Assuming the switches (possibly new switch) understand link bonding (aggregation) will treat the 4 lines as one.

So you have two servers, on the same switch, with 4 cables going to one server, and 4 cables going to another. This would allow the servers to talk to each other at 4 Gb

Wouldn't that really be 2.4GB/s not 4Gb/s assuming you realistically only get 800Mb/s.

3.2Gb/s? Math fail.

DustinB3403

@scottalanmiller said:

@DustinB3403 said:

@Dashrender said:

Assuming the switches (possibly new switch) understand link bonding (aggregation) will treat the 4 lines as one.

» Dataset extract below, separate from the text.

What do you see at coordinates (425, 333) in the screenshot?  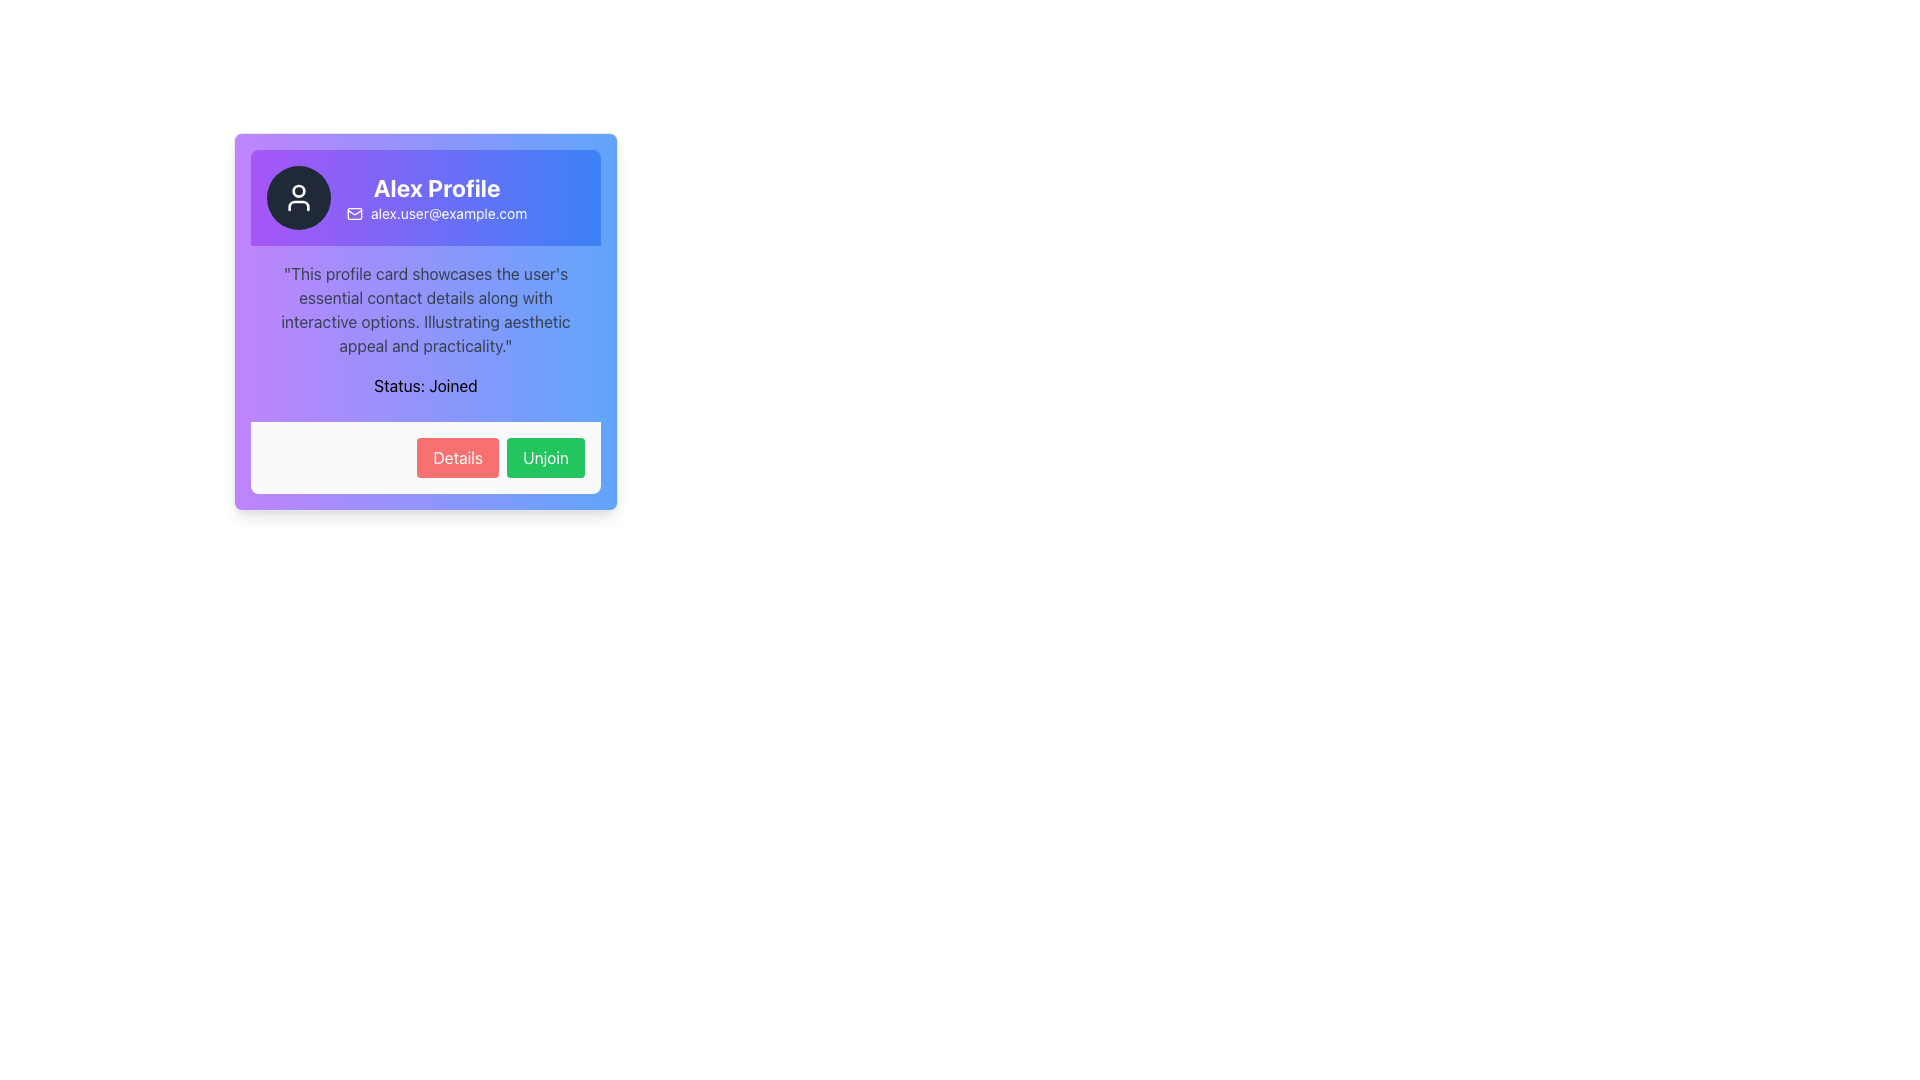 I see `Informational Label that describes the profile card's features and indicates the user's status as 'Joined', located in the lower portion of the card just above the 'Details' and 'Unjoin' buttons` at bounding box center [425, 333].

So you have two servers, on the same switch, with 4 cables going to one server, and 4 cables going to another. This would allow the servers to talk to each other at 4 Gb

Wouldn't that really be 2.4GB/s not 4Gb/s assuming you realistically only get 800Mb/s.

3.2Gb/s? Math fail.

Yeah math fail... sorry internet...

Steven

My two bits:

Definitely ditch the full backup process and go with a continuous incremental process. StorageCraft will do continuous incremental backups of your virtual or physical systems as frequently as every 15 minutes. These are byte/sector level files so they're small and efficient.

Just to run the math (*assuming you have 24TB of data to back up) here are three quick examples:

Create a weekly full backup. This produces 24TB x 4 weeks = 96TB of backup files. Even with good compression you're still looking at a lot of storage and network traffic when replicating these offsite.
Initial full and then weekly incrementals backups every Saturday. Let's assume a constant change rate of around 20%/month to keep this simple which means that every weekly incremental would be about 5% x 24TB in size. The first month would be 24TB (base full) + 1.2TB x 3 weeks or 27.6 TB. Every subsequent month would only be 4 x 1.2TB or 4.8TB of storage. Compression would further reduce the storage requirements.
Now for the really slick option... since this is a continuous rate of change we can increase the recovery points (capture incremental files more frequently) without affecting storage too much. For example, each 15 minute incremental file would be approximately 24TB x (.05/week) x (1 week / 7 days) x (1 day / 24 hours) x (4 backups / hour) = about 28.5GB every 15 minutes. The advantage here is that you have about the same amount of data your storing as in option #2 but you have granular recovery points every 15 minutes of every day in the week. So you can select a very specific point in time to recover.

Obviously, this math is over-simplified and you should benchmark your own numbers. But even with a simplified model it should be obvious that periodic full backups are much more storage intensive than incremental backups. And a continuous incremental scheme can produce a powerful granular recovery through the amount of recovery points generated.

The only reason I see people do full backups is because their backup process rolls up these continuous incremental files into a synthetic full which means that if corruption gets into just one of my recovery points my synthetic full is now corrupt. Essentially the periodic full backup is their way of re-basing a backup chain to keep out corruption.

(This became longer than I expected... maybe I should've made the value bigger than "2 bits")

Cheers!

Dashrender

@scottalanmiller earlier was mentioning differentials vs incrementals.

I wonder if the terms still apply, or if the industry at large has dropped the two terms and simply moved to the use of incrementals.

Most systems that I've seen, Unitrends, Veeam, AppAssure allow for the use of continuous incrementals. You take a snapshot at some point as a full backup, then create incremental backups on the desired schedule. The system is then able to create a synthetic full backup from the last full and various incrementals along the way.
In the old days you'd have to do a full restore from the full backup, then apply the most recent differential, or all of the incrementals since the last full. The new way makes it all a single step.

Furthermore, some system can take a backup and export to storage somewhere as a VHD ready to be mounted as a VM where ever you need it.